6) Language Understanding Technologies - Overview

a) Word sense disambiguation In word sense disambiguation we want to work out which sense of a word was intended in a given context. (Eg serve: help with food or drink; hold an office; put ball into play).In a sentence containing the phrase: he served the dish, you can detect that both serve and dish are being used with their food meanings.

b) Pronoun resolution - who did what to whom?

If we solve questions relating to language understanding we can work towards lanaguage outputs and machine translation.

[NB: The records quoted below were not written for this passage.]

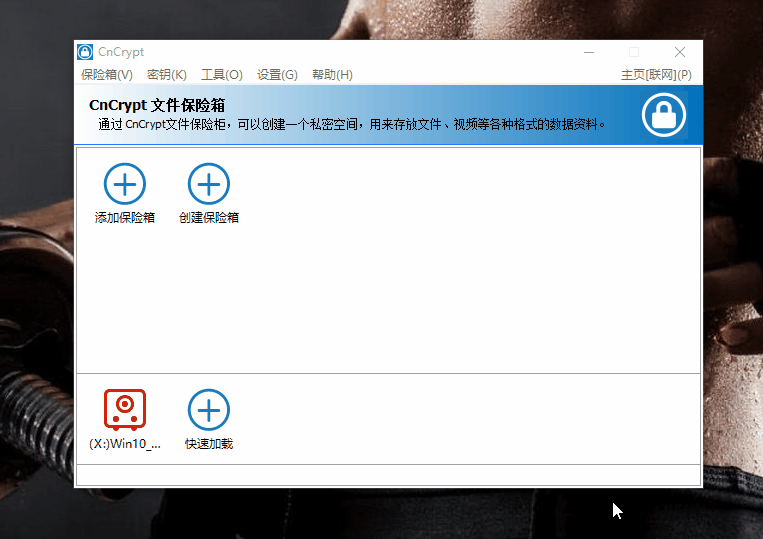Open the 密钥(K) menu
The height and width of the screenshot is (539, 763).
pos(167,75)
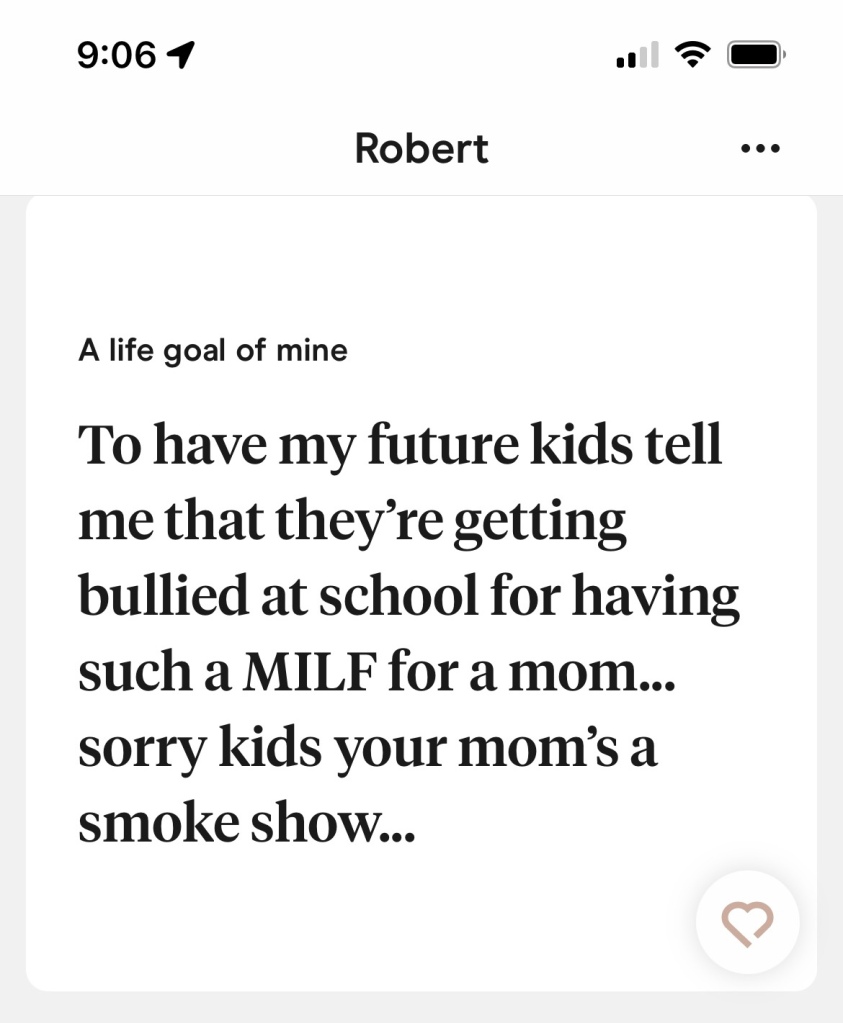
Task: Like the prompt with the heart button
Action: click(x=748, y=922)
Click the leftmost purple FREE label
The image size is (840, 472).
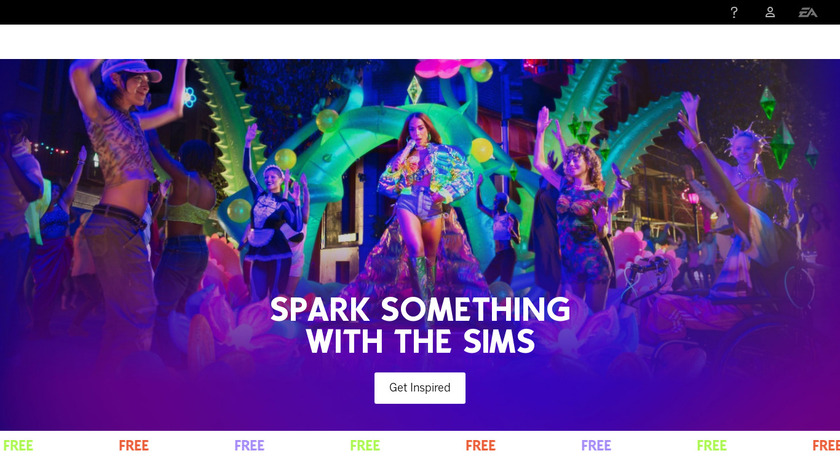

c) Machine Translation The roots of oots go back to the early days of the Cold War, when the promise of automatic translation led to substantial government sponsorship, and the start of NLP. There are still lots of short coming - the textbook contains an example of taking a sentence in English and translating it back and forth from German, where it quickly becomes non sensical. The task is difficult because word order must be changed in keeping with the grammatical structure of the target language. Parallel texts are used from news and government websites that publish documents in two or more languages. Given a document in German and English, and possibly a bilingual dictionary, we can automatically pair up the sentences, a process called text alignment.

d) Texual entailment - we will come back to this in more detail. In a nutshell there are severe limitations on the reasoning and knowledge capabilities of natural language systems.